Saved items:
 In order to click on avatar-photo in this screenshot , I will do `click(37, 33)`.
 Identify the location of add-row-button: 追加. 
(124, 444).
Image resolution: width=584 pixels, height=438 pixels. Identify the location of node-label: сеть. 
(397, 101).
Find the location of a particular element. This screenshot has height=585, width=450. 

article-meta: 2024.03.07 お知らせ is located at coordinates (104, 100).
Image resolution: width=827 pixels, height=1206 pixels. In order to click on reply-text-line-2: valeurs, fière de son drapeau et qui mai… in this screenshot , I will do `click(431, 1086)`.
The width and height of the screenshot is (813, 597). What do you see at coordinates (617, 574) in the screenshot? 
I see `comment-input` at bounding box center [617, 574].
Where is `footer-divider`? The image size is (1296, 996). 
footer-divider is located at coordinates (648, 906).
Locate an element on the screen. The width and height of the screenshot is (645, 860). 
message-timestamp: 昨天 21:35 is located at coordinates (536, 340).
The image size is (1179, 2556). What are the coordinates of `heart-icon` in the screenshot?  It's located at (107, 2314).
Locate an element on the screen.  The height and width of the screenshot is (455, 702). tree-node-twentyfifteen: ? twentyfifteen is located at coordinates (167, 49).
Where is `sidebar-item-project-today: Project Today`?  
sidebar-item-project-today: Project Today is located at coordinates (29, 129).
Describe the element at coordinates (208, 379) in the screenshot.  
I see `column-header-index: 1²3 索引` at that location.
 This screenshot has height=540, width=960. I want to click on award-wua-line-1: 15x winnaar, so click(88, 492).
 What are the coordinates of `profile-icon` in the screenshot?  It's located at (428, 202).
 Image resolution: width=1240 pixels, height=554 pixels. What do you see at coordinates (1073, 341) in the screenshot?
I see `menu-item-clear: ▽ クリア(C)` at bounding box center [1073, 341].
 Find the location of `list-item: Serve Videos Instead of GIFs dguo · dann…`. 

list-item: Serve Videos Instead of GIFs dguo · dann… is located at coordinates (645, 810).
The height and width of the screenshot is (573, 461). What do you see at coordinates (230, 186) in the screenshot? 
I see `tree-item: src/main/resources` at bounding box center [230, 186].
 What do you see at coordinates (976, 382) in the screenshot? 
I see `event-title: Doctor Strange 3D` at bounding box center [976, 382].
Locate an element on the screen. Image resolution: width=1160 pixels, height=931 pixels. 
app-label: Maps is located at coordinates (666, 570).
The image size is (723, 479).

Instructions to follow:
Format the items above as a JSON list of strings, one string per line, with blank lines left out.

Answer for this exercise:
[
  " In order to click on avatar-photo in this screenshot , I will do `click(37, 33)`.",
  " Identify the location of add-row-button: 追加. ",
  "(124, 444).",
  "Image resolution: width=584 pixels, height=438 pixels. Identify the location of node-label: сеть. ",
  "(397, 101).",
  "Find the location of a particular element. This screenshot has height=585, width=450. ",
  "article-meta: 2024.03.07 お知らせ is located at coordinates (104, 100).",
  "Image resolution: width=827 pixels, height=1206 pixels. In order to click on reply-text-line-2: valeurs, fière de son drapeau et qui mai… in this screenshot , I will do `click(431, 1086)`.",
  "The width and height of the screenshot is (813, 597). What do you see at coordinates (617, 574) in the screenshot? ",
  "I see `comment-input` at bounding box center [617, 574].",
  "Where is `footer-divider`? The image size is (1296, 996). ",
  "footer-divider is located at coordinates (648, 906).",
  "Locate an element on the screen. The width and height of the screenshot is (645, 860). ",
  "message-timestamp: 昨天 21:35 is located at coordinates (536, 340).",
  "The image size is (1179, 2556). What are the coordinates of `heart-icon` in the screenshot?  It's located at (107, 2314).",
  "Locate an element on the screen.  The height and width of the screenshot is (455, 702). tree-node-twentyfifteen: ? twentyfifteen is located at coordinates (167, 49).",
  "Where is `sidebar-item-project-today: Project Today`?  ",
  "sidebar-item-project-today: Project Today is located at coordinates (29, 129).",
  "Describe the element at coordinates (208, 379) in the screenshot.  ",
  "I see `column-header-index: 1²3 索引` at that location.",
  " This screenshot has height=540, width=960. I want to click on award-wua-line-1: 15x winnaar, so click(88, 492).",
  " What are the coordinates of `profile-icon` in the screenshot?  It's located at (428, 202).",
  " Image resolution: width=1240 pixels, height=554 pixels. What do you see at coordinates (1073, 341) in the screenshot?",
  "I see `menu-item-clear: ▽ クリア(C)` at bounding box center [1073, 341].",
  " Find the location of `list-item: Serve Videos Instead of GIFs dguo · dann…`. ",
  "list-item: Serve Videos Instead of GIFs dguo · dann… is located at coordinates (645, 810).",
  "The height and width of the screenshot is (573, 461). What do you see at coordinates (230, 186) in the screenshot? ",
  "I see `tree-item: src/main/resources` at bounding box center [230, 186].",
  " What do you see at coordinates (976, 382) in the screenshot? ",
  "I see `event-title: Doctor Strange 3D` at bounding box center [976, 382].",
  "Locate an element on the screen. Image resolution: width=1160 pixels, height=931 pixels. ",
  "app-label: Maps is located at coordinates (666, 570).",
  "The image size is (723, 479)."
]